The geography of this nation has, over time, not only determined much of the history of its own people but also had a powerful impact upon the wider world. Beyond being home to some of the earliest human settlements and the classical civilisation of Ancient Troy, this country occupies a key place in both Islam and Christianity.

At its height, the Ottoman Empire, with its capital in Istanbul, stretched from the gates of Vienna to North Africa. The strategic location of this country, straddling two continents, drew many into some of the bloodiest battles of the First World War, including those commemorated recently on the Gallipoli peninsula. From the ruins of that war, not only did Atatürk become the father of this modern nation, but he also famously declared that those who had come from overseas and lost their lives in this land had become Turkey's sons as well. Those sentiments echo to this day in a relationship which the United Kingdom greatly prizes.

For us, Turkey is as important now as it has ever been. Within this country, the prospect of accession to the European Union has already helped to inspire changes that are improving the lives of its citizens. Abroad, Turkey is uniquely positioned as a bridge between East and West at a crucial time for the European Union and the world in general.

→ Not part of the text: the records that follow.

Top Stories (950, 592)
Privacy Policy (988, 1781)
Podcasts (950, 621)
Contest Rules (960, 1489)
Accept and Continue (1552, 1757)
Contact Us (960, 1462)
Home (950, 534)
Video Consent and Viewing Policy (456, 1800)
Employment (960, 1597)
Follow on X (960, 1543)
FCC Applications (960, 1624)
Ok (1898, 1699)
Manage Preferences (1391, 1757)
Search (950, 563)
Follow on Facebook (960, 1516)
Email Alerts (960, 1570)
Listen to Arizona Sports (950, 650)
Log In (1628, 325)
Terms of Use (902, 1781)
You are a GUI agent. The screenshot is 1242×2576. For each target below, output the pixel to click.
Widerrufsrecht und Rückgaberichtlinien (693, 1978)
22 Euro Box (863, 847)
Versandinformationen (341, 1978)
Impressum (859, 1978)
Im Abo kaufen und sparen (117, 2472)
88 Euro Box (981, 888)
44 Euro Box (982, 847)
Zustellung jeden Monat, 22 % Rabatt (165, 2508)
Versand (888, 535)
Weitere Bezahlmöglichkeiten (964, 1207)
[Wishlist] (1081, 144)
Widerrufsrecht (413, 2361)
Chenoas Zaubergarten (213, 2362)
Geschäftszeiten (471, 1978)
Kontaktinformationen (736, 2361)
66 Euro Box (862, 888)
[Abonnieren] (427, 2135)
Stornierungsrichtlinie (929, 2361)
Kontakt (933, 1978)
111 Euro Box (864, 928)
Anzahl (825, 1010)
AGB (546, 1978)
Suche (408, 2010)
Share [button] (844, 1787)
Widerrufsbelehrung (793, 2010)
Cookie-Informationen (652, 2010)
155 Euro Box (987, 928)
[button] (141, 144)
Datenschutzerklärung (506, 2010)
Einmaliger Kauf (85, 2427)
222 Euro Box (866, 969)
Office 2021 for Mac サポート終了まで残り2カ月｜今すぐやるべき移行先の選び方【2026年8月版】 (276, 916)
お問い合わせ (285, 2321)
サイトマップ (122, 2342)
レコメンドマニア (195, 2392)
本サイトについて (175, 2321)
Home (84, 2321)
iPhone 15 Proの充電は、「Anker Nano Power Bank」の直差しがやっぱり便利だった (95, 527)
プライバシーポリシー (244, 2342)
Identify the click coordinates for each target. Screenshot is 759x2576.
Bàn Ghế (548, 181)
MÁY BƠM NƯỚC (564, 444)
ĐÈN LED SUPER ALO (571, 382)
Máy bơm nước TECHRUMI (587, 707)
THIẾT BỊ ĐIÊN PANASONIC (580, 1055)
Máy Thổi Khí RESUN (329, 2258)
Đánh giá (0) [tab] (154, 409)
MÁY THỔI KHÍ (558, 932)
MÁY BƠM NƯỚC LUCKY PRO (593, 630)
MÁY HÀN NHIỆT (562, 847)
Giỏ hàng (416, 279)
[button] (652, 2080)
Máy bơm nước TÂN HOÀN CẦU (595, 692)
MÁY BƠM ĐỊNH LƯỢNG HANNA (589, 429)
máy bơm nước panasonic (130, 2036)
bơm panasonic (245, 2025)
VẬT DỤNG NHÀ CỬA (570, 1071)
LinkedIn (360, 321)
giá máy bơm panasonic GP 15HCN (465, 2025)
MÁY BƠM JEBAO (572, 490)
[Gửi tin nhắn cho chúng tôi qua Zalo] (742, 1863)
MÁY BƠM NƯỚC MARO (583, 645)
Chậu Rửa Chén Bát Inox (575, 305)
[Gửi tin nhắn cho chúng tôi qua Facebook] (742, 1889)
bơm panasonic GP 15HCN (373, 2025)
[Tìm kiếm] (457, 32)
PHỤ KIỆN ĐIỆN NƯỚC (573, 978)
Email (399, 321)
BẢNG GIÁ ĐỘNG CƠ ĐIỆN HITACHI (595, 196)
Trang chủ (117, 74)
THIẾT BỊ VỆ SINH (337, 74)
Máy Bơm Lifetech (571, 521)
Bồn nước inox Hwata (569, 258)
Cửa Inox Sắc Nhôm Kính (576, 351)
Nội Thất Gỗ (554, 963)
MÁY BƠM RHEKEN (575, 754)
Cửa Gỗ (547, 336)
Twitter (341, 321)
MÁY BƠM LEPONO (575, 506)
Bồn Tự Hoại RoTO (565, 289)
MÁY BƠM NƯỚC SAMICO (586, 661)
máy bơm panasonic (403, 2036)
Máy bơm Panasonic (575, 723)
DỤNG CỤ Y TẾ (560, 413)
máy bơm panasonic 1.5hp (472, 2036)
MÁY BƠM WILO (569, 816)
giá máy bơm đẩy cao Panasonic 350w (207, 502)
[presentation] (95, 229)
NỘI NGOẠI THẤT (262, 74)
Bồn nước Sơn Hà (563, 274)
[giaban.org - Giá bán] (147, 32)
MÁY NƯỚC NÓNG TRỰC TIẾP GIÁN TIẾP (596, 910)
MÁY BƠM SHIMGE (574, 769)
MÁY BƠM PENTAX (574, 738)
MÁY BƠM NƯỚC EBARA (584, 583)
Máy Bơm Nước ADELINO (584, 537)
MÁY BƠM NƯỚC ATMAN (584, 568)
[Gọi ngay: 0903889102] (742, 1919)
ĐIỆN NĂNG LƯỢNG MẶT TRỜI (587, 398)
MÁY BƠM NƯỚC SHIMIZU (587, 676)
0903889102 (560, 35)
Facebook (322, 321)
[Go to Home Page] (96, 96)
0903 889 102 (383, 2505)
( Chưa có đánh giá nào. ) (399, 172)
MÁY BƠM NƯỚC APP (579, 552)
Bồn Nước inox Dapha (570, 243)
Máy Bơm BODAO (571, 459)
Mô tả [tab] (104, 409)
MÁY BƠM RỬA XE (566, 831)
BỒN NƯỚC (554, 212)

Your own voice, Mr. President, and that of Prime Minister Erdogan through the Alliance of Civilisations Initiative, call for moderation and reconciliation. You are playing a key role in promoting peace, political stability and economic development in some of the world's most unsettled areas. And, in Afghanistan, our countries are partners in NATO's campaign in that troubled country.

That partnership between Turkey and the United Kingdom is manifested in so many ways, whether, for example, in promoting secure supplies of energy or battling against drugs trafficking and human smuggling. For all these reasons, the United Kingdom attaches the highest importance to our relationship, recognised by the strategic partnership entered into by our two Prime Ministers last year.

The links between us increasingly benefit ordinary people, too. Thus it is that thousands of jobs in both countries depend on our trade; Turkey is visited by two million British tourists each year; many thousand Britons have made their homes here; and, we are pleased to welcome increasing numbers of Turkish students in the United Kingdom.

Prince Philip and I will see facets of this cooperation over the coming days and so look forward to what I know will be a memorable visit.

It therefore gives me great pleasure to invite your guests to rise and drink a toast.